About this exercise: Copy each line of the records that contains the word "agent".

Data to process:

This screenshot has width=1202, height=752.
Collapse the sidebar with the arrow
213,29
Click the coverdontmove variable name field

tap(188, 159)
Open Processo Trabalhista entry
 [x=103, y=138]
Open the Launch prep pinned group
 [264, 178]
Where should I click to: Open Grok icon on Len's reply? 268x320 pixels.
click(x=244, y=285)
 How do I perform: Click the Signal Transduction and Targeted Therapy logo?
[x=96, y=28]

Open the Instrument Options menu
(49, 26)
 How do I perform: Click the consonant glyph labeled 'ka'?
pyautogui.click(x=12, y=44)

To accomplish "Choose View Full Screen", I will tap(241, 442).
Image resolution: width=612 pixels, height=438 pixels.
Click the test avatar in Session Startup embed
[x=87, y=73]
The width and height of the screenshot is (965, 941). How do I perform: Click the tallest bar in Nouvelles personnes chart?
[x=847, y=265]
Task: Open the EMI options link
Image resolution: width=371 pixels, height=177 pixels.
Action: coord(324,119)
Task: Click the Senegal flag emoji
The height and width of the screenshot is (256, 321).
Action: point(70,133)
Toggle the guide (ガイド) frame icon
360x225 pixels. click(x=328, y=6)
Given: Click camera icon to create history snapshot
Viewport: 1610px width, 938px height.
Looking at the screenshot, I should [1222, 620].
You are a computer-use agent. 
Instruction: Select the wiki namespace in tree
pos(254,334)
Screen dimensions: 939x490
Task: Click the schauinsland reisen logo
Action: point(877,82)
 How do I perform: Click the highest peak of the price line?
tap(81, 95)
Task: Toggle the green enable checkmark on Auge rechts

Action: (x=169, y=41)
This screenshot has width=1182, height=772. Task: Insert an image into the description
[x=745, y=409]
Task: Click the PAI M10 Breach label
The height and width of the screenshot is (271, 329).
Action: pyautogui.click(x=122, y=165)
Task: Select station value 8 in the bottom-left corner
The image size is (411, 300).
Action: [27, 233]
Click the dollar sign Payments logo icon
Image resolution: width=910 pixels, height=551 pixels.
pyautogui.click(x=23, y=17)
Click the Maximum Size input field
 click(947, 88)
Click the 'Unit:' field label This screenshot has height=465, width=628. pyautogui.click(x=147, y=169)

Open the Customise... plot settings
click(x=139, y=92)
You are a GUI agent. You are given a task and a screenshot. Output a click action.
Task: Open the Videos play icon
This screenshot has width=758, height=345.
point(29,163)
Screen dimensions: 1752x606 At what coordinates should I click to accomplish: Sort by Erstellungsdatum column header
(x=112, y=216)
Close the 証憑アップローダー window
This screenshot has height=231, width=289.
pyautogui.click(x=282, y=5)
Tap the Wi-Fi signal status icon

Reply to the exercise:
You are a computer-use agent. 
You are a GUI agent. You are given a task and a screenshot. Output a click action.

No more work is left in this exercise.